I still haven’t rebounded from that final chemo hit, yet, but even through the hazy glare of the drugs, and the drugs for the drugs, and the drugs for the drugs for the drugs, I’m starting to see the sunshine again, and it’s a nice, cool, dry kind of sunshine, not the sticky, gross kind that makes you want to throw up. So Amen.
A variety of emotions keep rolling through here, like turbulent Midwestern weather, but mostly what I’m feeling right now is immense gratitude. For all of the usual people in my life who kept on doing the usual things in their usual gracious ways so reliably, and then did a whole bunch more things on top of that. I have you all to thank more personally and I will. It may take the better part of the next decade to do it right, but I have plans.

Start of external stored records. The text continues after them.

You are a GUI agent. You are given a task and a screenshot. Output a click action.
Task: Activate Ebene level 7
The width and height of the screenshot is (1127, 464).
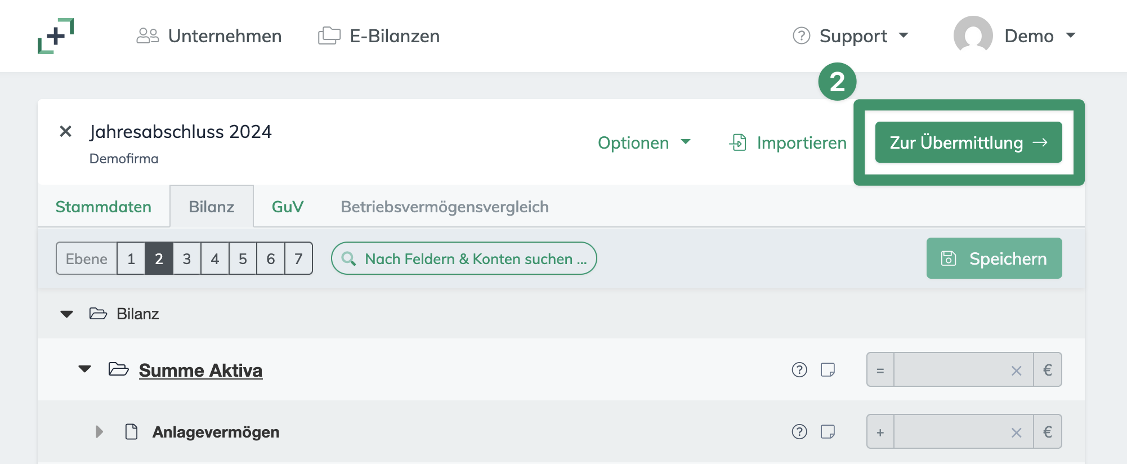click(x=299, y=258)
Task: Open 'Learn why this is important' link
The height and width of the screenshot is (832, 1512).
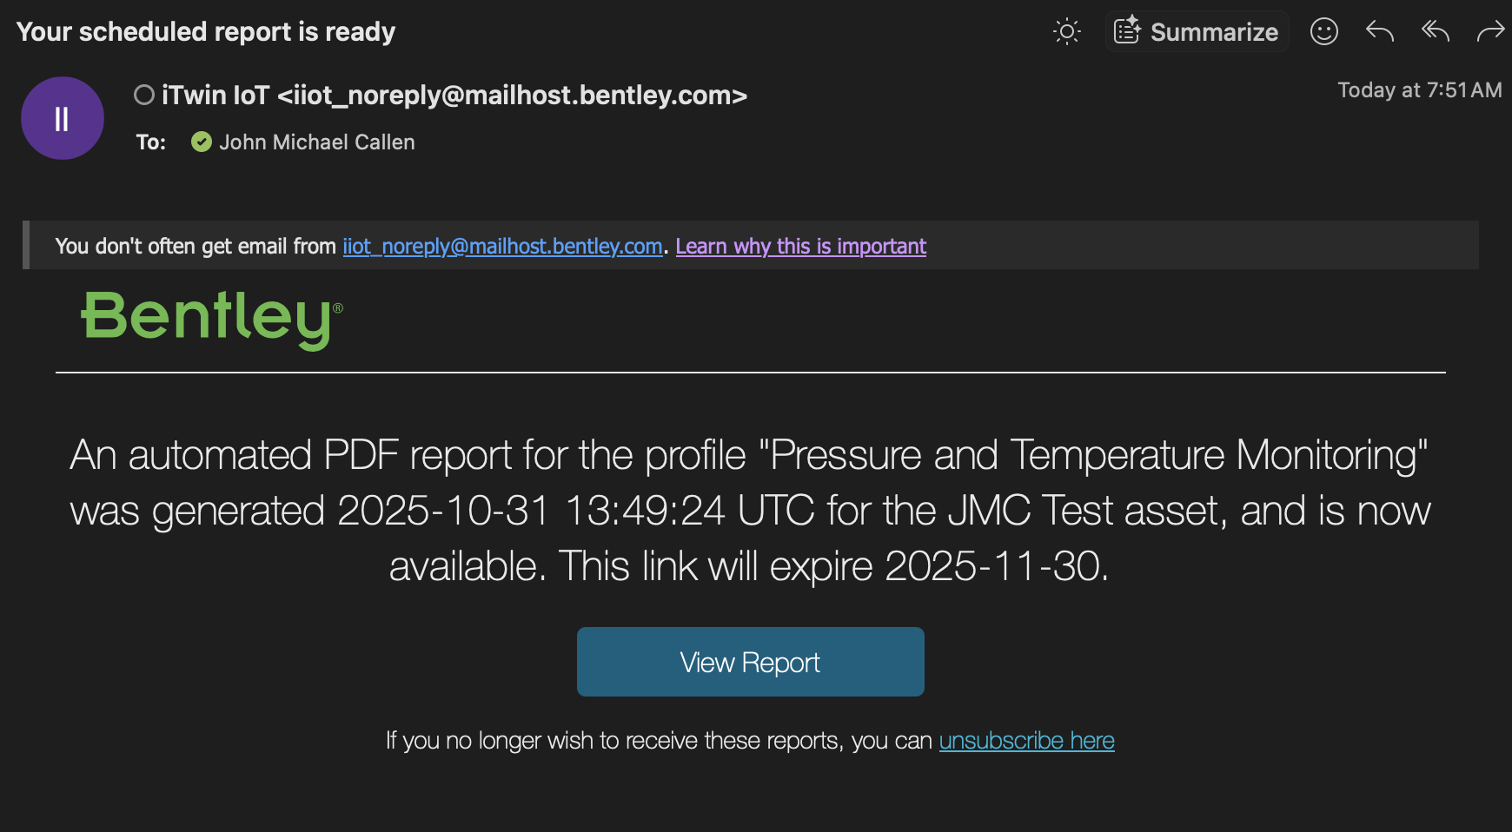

I also want to thank you, my readers, because even though I can’t see most of you, every once in a while someone will come up to me and introduce themselves, maybe give me a big hug, and it’s a little bit like magic. Like we share a little secret garden between us (except you’re the one doing all the weeding while I sneak around stealing carrots and nibbling on the basil plants). It’s given me a lot to think about in terms of the importance of community in our lives and the changing ways we define it. So, thanks for sticking it out through the messy stuff, including, but not limited to, The Constipation Series, Parts One Through Infinity.
Anyway, my treatment continues for another year, but I expect I’m through the worst of it. I’m very much looking forward to the day when cancer doesn’t show up in every post I write. My doctors tell me it won’t always define me, but I suspect that it will for a little while. I still have a few more things to say about it, but I hope to regain my focus over the coming weeks on what has been, and will likely continue to be, such an important part of the recovery process: good food. Because, when all is said and done, all that vomiting really works up an appetite.